In the first half, Pulitzer Prize-winning reporter and author David Cay Johnston discussed the great inequality that exists in wealth and income in the United States. In the next five years, because of government policies, "we're going to see much worse conditions for the bottom half of Americans, and a continued concentration [of wealth] at the top," he forecast. According to official IRS data, since the recession ended in 2009, the bottom 90% of Americans saw their income fall by 2%, "but the people at the top have done incredibly well," he detailed, adding that of all the increased income that 316 million Americans had, a whopping third of it went to just 16,000 households.

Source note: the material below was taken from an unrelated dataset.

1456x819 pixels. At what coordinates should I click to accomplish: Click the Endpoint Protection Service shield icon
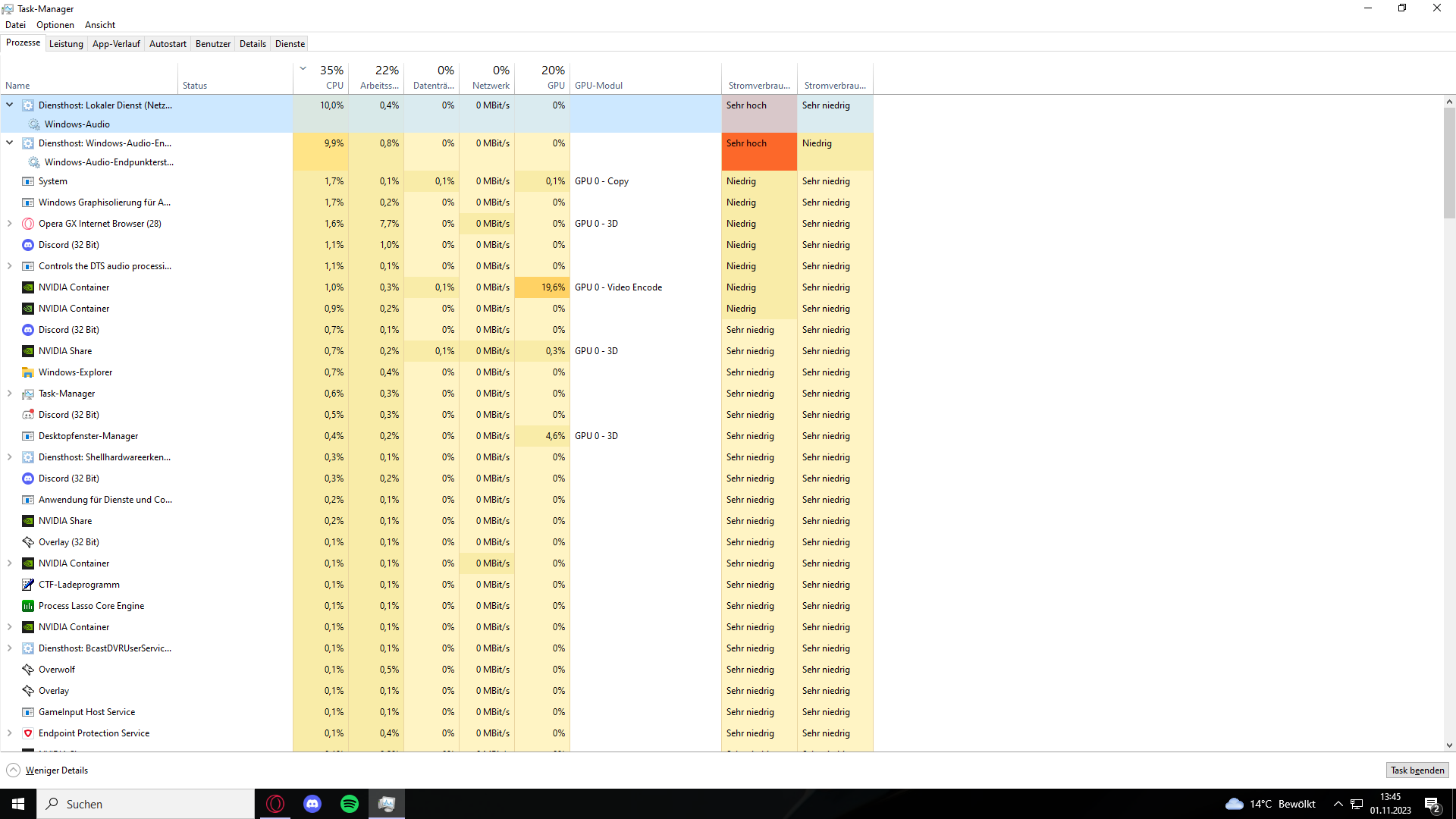(28, 733)
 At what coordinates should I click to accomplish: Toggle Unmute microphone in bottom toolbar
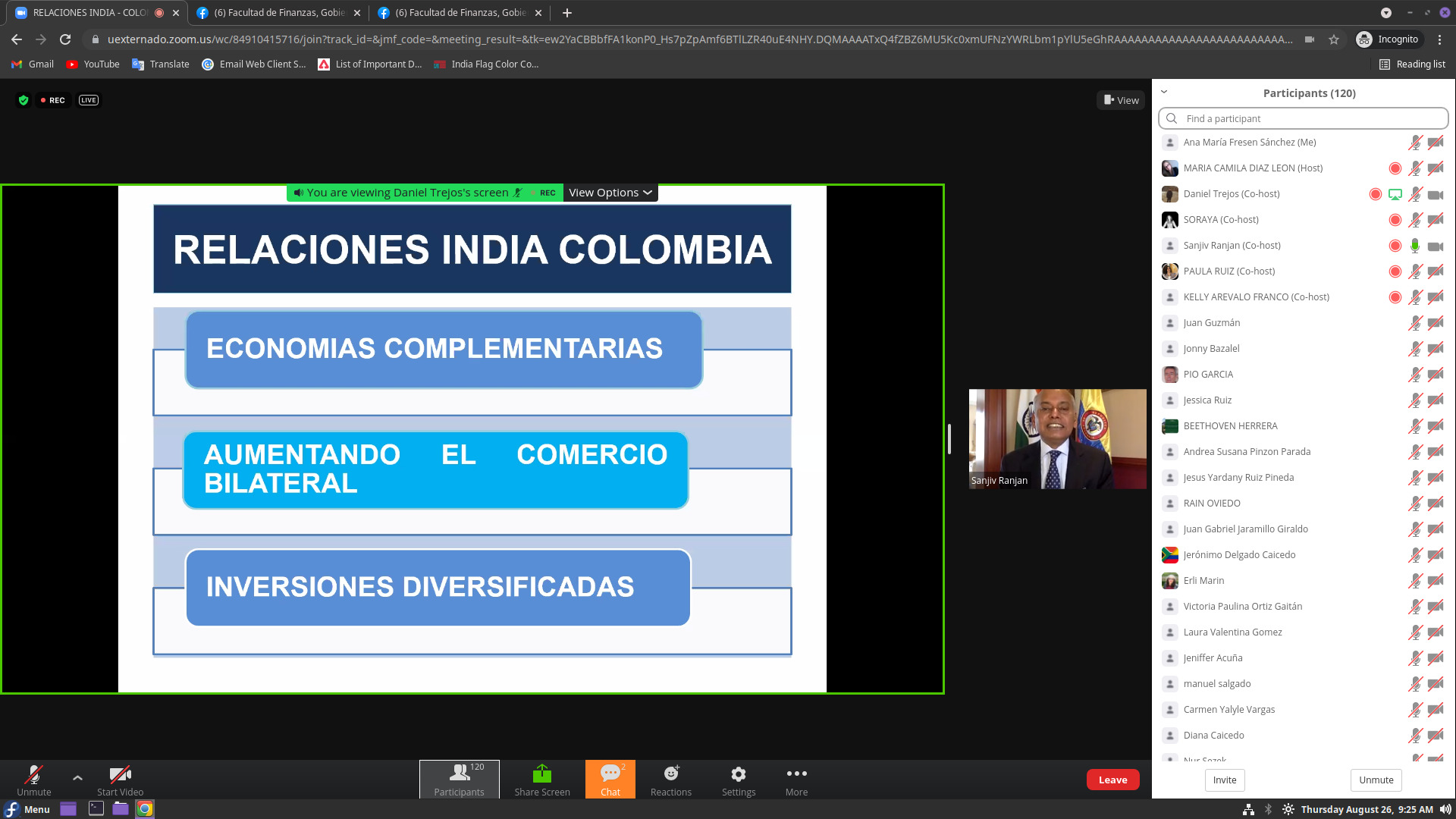pos(33,776)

Many American corporations have figured out loopholes to avoid paying immediate taxes by funneling their money into offshore subsidiaries-- amounting to a staggering seven trillion in cash, he reported. Further, in some 20 states, corporations have a deal in which they can keep their workers' state income tax-- in effect taking away money that would normally go to schools and state projects. America is moving away from being a democracy, and turning into an oligarchy, in which the rich rule, and citizens have become too passive about being taxed for such things as a local sports stadium or an oil pipeline, he noted.
In the latter half, Dr. Gary Ridenour, who worked for the Veterans Administration as a medical doctor between 1977 and 1980, outlined some of the problems associated with the bureaucracy-plagued VA system, which has recently undergone scandals for cover-ups and falsifying reports. The troubled history of the VA dates all the way back to 1932, when thousands of veterans showed up in Washington, DC and set up a tent city, complaining that they weren't getting the benefits they were promised. Currently, in Reno, NV (near where Ridenour lives), it was reported that vets must wait more than 44 days to get an appointment at the local VA.

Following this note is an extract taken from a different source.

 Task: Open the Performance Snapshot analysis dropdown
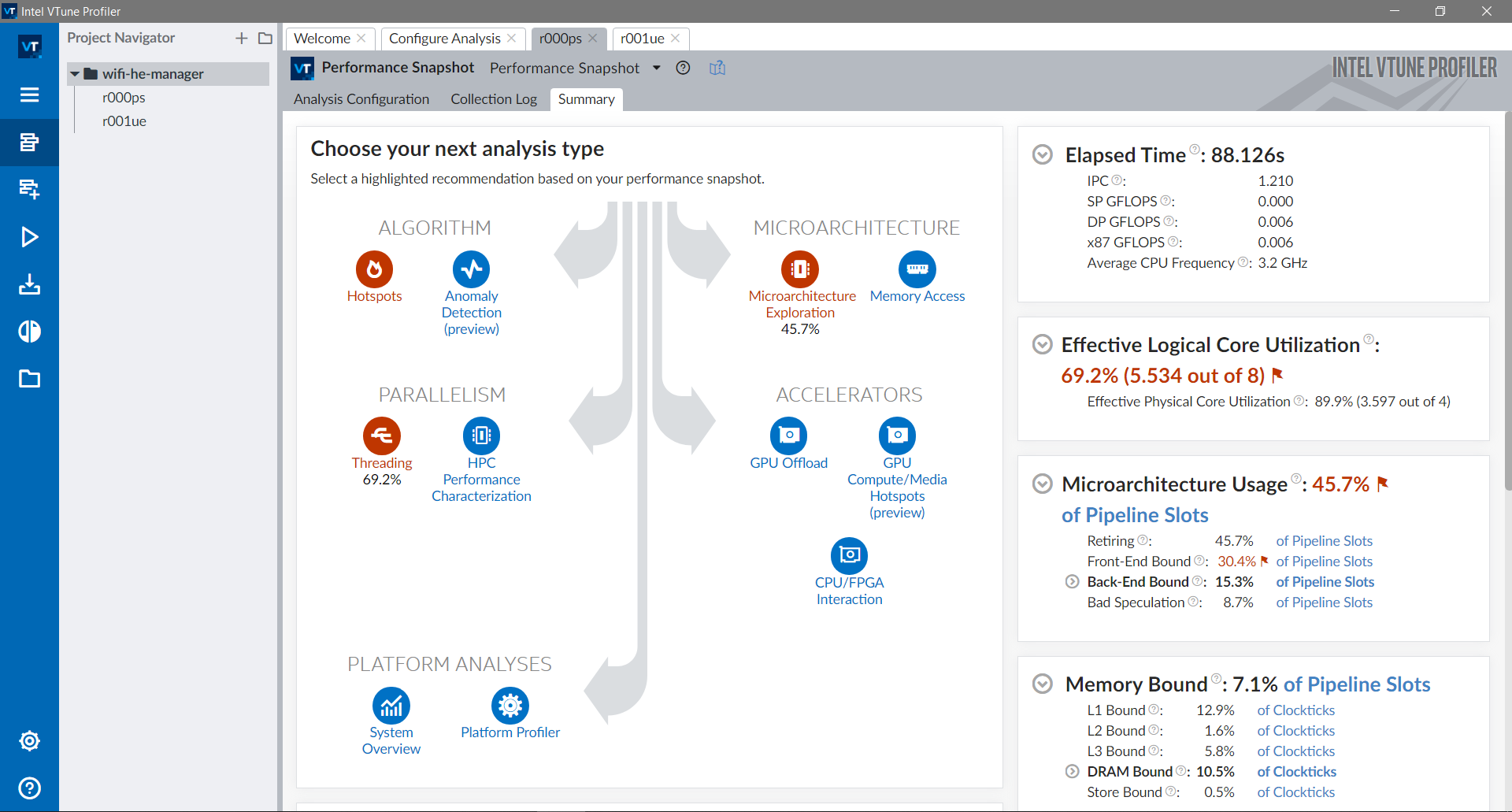[x=657, y=68]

The VA system is inefficient and overworked, not run in a transparent fashion (allowing some doctors who didn't attend medical school to practice), and offers an unfair physician bonus program, he commented. There is a massive amount of inertia in fixing the VA's problems, with politicians always offering to take a look at the issue after the next election, Ridenour continued. He also spoke about his work on viruses and pandemics, and how an outbreak of something like Ebola can occur.